What Do Nutritionists Think of That New Vegan Starbucks Drink?
Protein seekers might be more than a little excited about Starbucks adding plant-based-protein-blended cold brews to their menu.
But are they really as healthy as the name implies?
Here’s what nutritionists think of the new beverage
Available in two flavors - cacao and almond - the ingredients include brewed coffee, coconut sugar, banana puree, apple juice concentrate, date juice concentrate, pea protein, banana powder, and brown rice protein.
The almond variety contains almond milk (with almonds and sugar) and almond butter (with blanched almonds and sunflower oil). The cacao flavor uses coconut milk (coconut cream, cane sugar and coconut water concentrate) and a cacao blend (with chocolate liquor, high fat cocoa powder, and coconut sugar).
“So, the sugar is really the concerning thing here,”said Jessica Bennett, RD, clinical dietitian at Vanderbilt University Medical Center in Tennessee, adding that there are many sources of sugar in these drinks, including coconut.“Coconut sugar, people think that’s healthier because it’s from the coconut, but it’s still a source of sugar.”
The nutritional profile for 16 fl. ounces of the almond drink is 270 calories, 12 grams of fat, 12 grams of protein and 22 grams of sugar. For the cacao drink, it’s 250 calories, 9 grams of fat, 10 grams of protein and 26 grams of sugar.
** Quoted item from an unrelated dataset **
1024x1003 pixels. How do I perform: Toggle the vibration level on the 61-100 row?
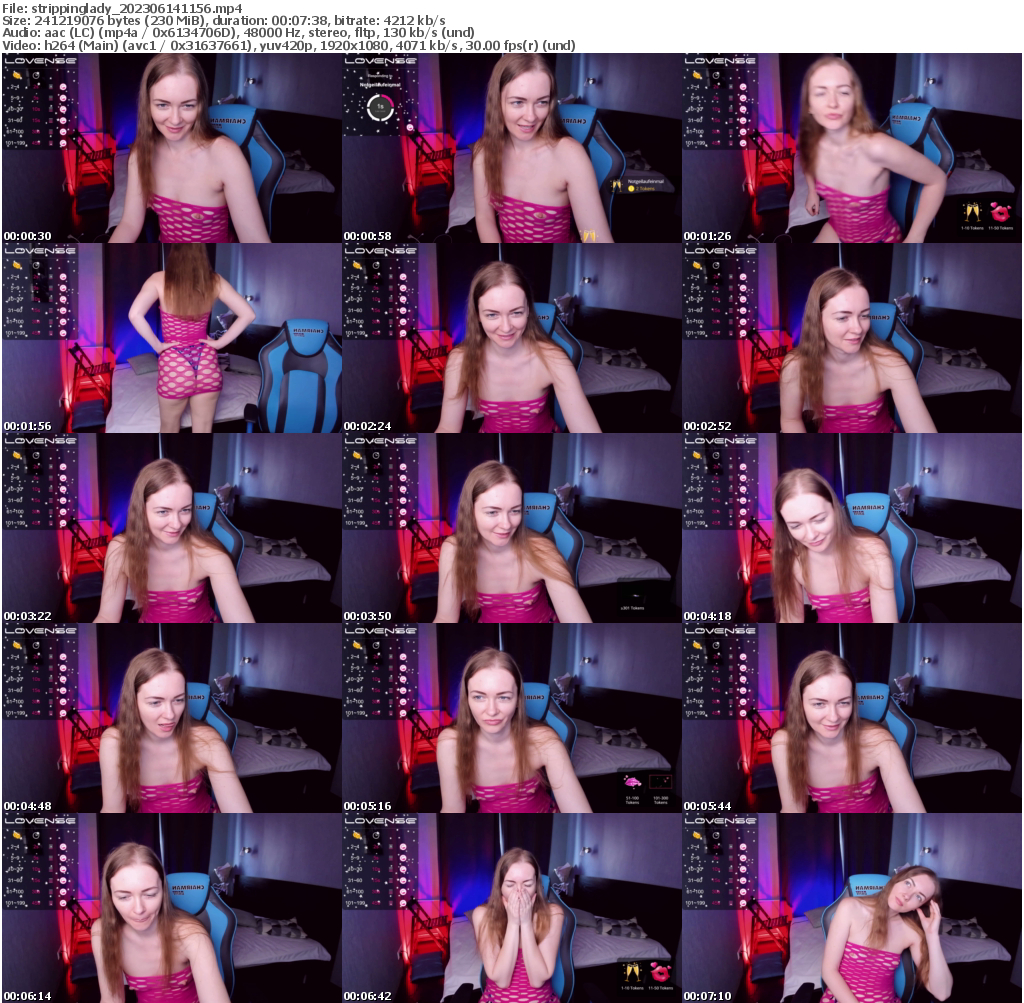50,131
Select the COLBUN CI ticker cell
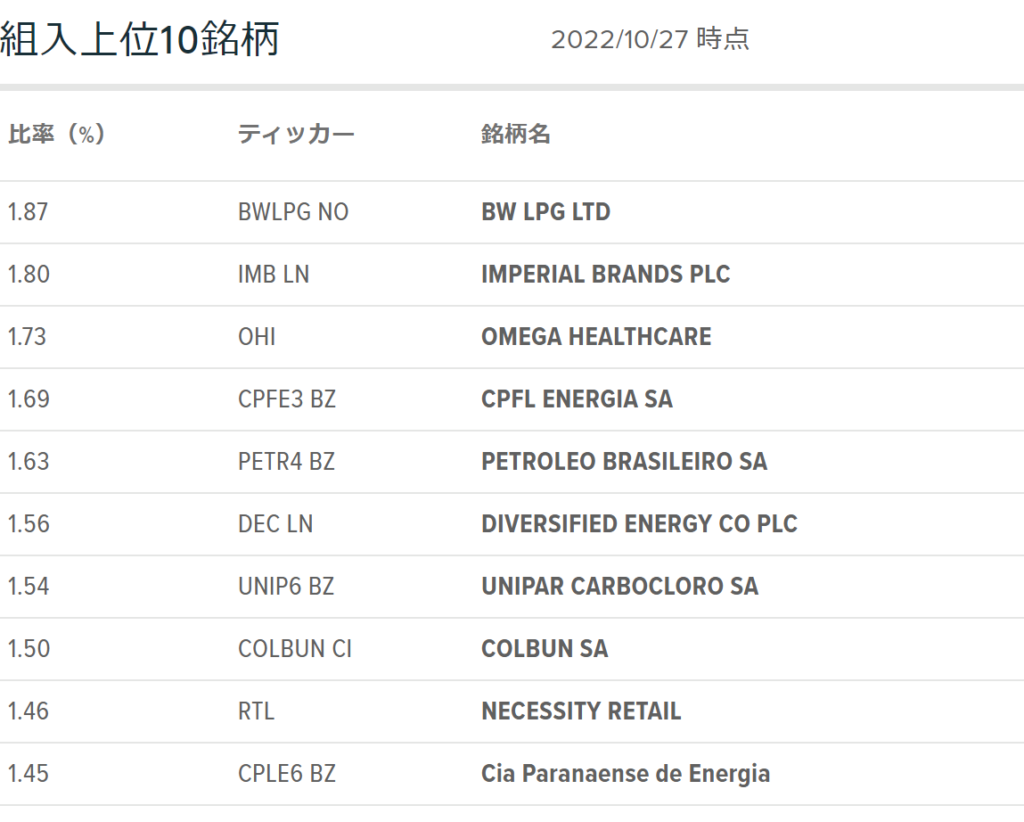 [x=295, y=649]
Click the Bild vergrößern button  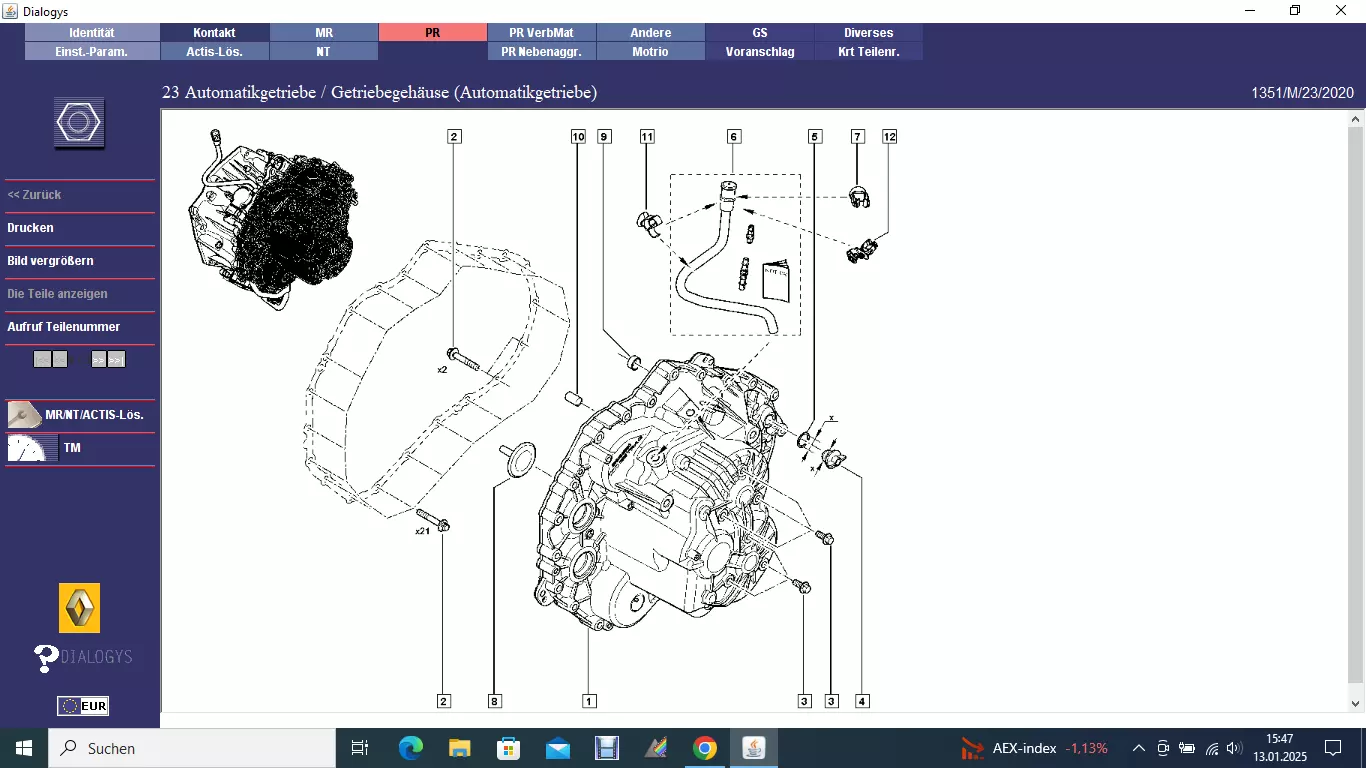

Bennett said that two Krispy Kreme donuts are about 20 grams of sugar, and a Snickers bar is 27 grams of sugar - not far off from one of these 16-oz. drinks.
Plus, the calories are significant, so you might want to think of this drink as more of a meal.
“Calorie-wise, if you’re using it as a meal replacement, it might be a little bit better,” she said.
On the upside, she added that it does have fiber (5 grams of dietary fiber in the cacao brew and 4 grams in the almond brew), which is always a good thing. And it does give customers more vegan options.
“It is a great thing to have more options and moving in a plant-based direction,” she said. “To make it healthier, you could just get a cold brew and have them put almond milk in it and add the plant-based protein.”
Registered dietitian Amy Shapiro, founder of Real Nutrition in New York, also has mixed feelings about the new drinks.
纽约Real Nutrition公司创立者及注册营养师Amy Shapiro对这些新饮品也是又爱又恨。
“I don’t love that Starbucks has added these to their menu,” she said. “Yes, they are on trend,’ but with the sugar and fat and protein, this is more like a ‘meal’ than a ‘snack.’ This is turning coffee into dessert and includes calories most people don’t count.”
Shapiro did point out that the protein will be helpful in combatting the dreaded energy slump after having a sugary drink.
“These drinks are better than some of the other coffee drink options, so there is that angle, too. The protein will balance out the sugar to prevent an energy slump in the near future, and the fat and protein added can help ease the adrenaline rush many people get from just straight up coffee.”
She said ingredients consumers should look out for in “healthy” products include fruit purees, coconut sugar, and fruit juices. They all sound healthy but are essentially sugar.